#### [INSTRUCTIONS TO FOLLOW]
Rewrite the part of the material that opens with the line containing "This screenshot has" and runs through the end of the material as a Markdown table with the columns Row and Line. Give each line its own numbered row, skip blank lines, and leave out the pictures.

#### [RAW RECORDS]
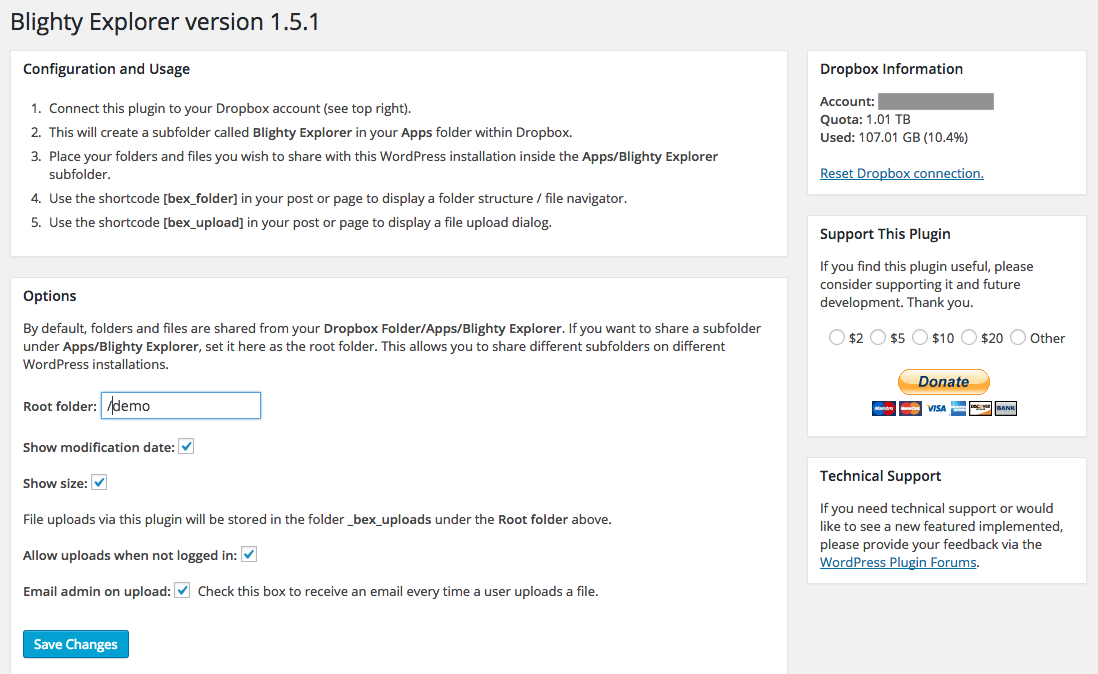Select the $5 donation option
Image resolution: width=1098 pixels, height=674 pixels.
coord(878,337)
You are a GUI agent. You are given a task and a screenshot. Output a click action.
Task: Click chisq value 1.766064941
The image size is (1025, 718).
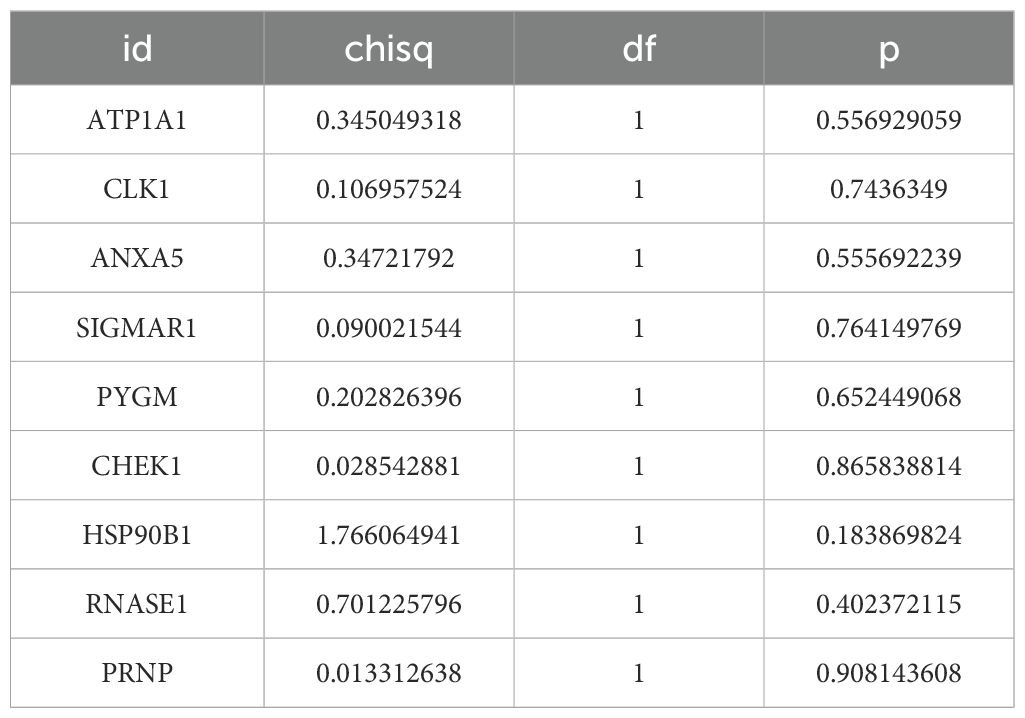pos(389,535)
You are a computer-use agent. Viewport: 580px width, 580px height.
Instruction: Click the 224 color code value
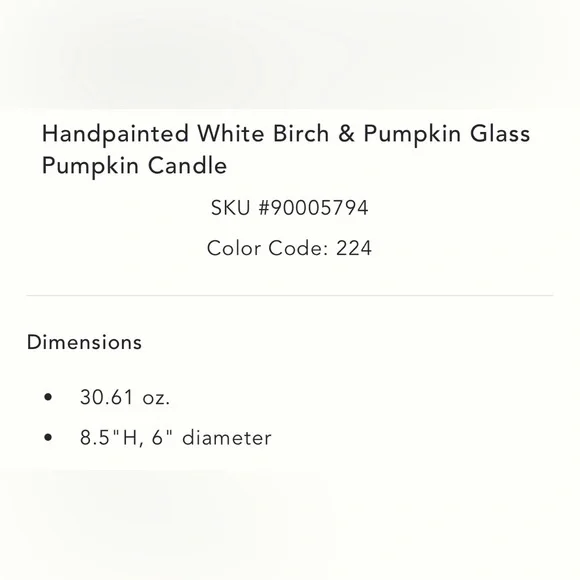tap(354, 248)
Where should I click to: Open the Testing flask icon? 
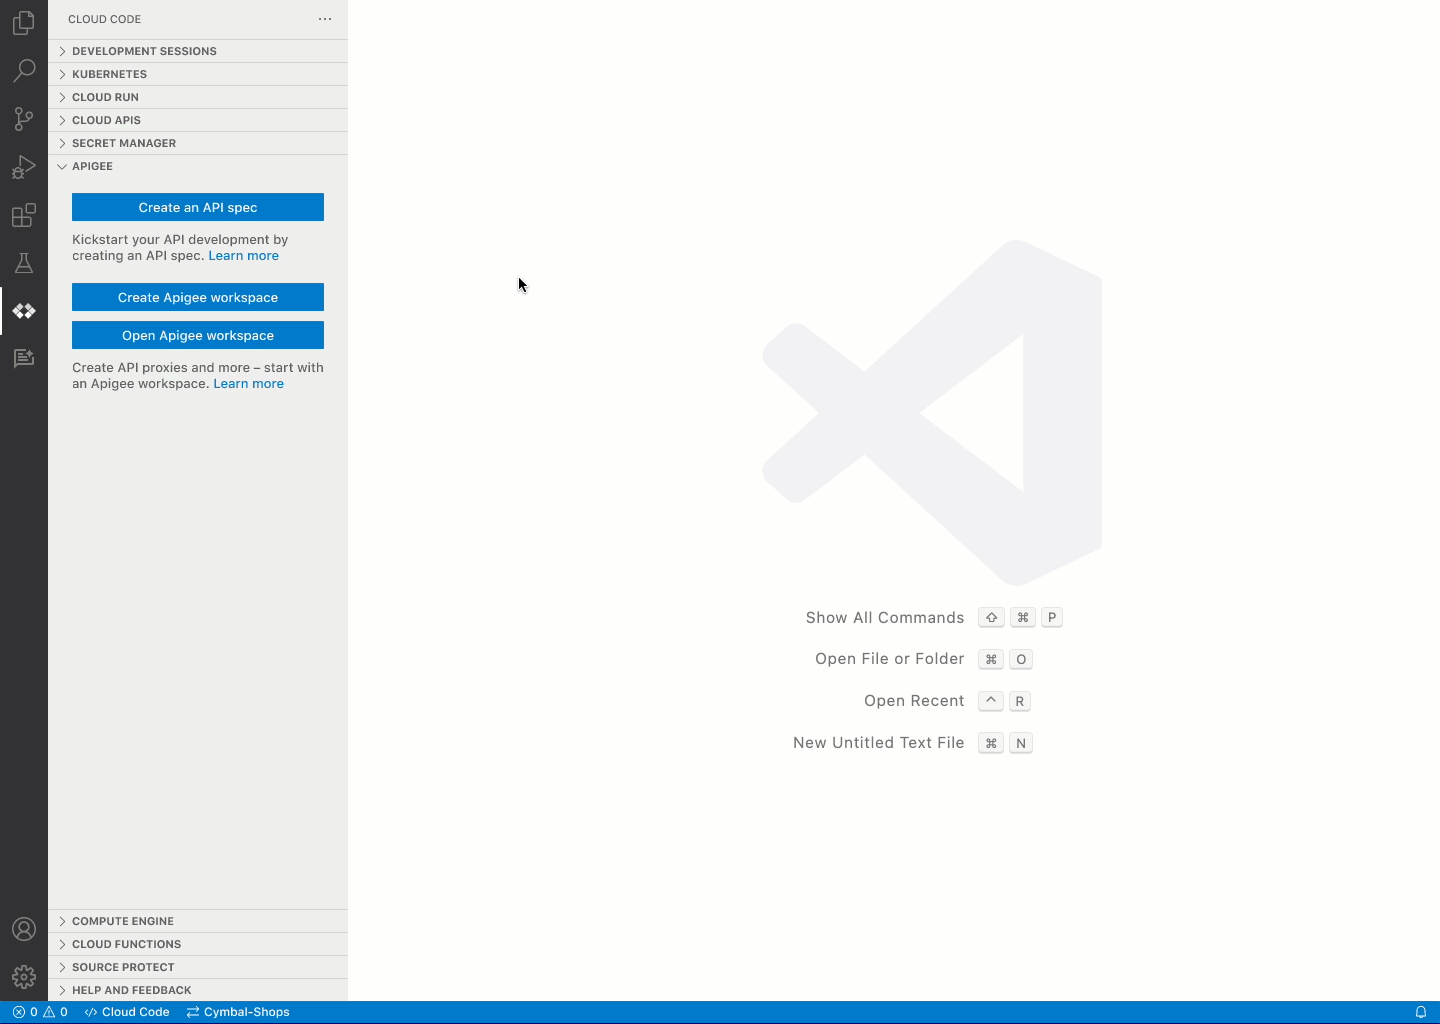point(24,263)
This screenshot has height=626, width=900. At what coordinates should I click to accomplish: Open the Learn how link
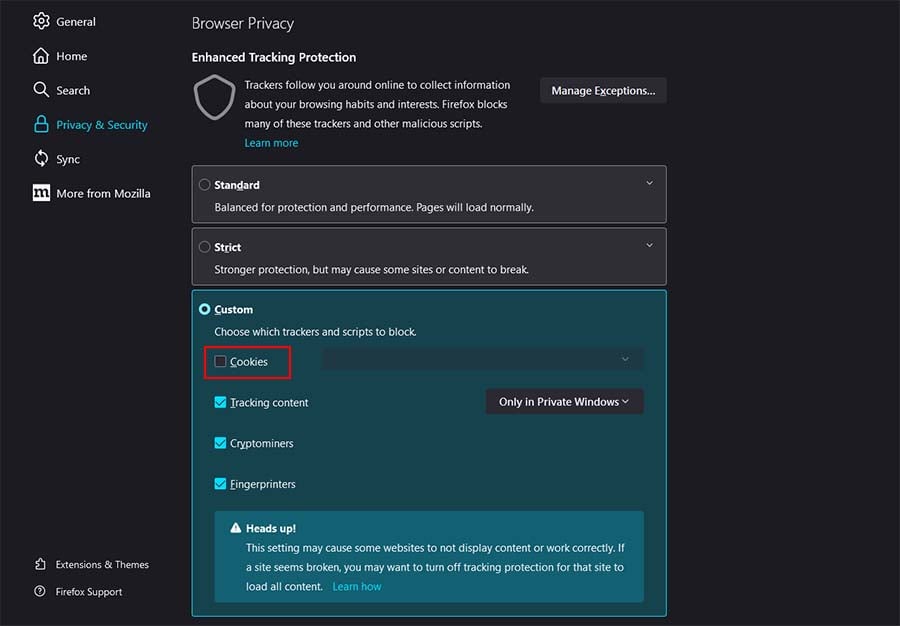357,586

#### [EXERCISE ANSWER]
| Row | Line |
|---|---|
| 1 | This screenshot has height=626, width=900. At what coordinates should I click to accomplish: Open the Learn how link |
| 2 | 357,586 |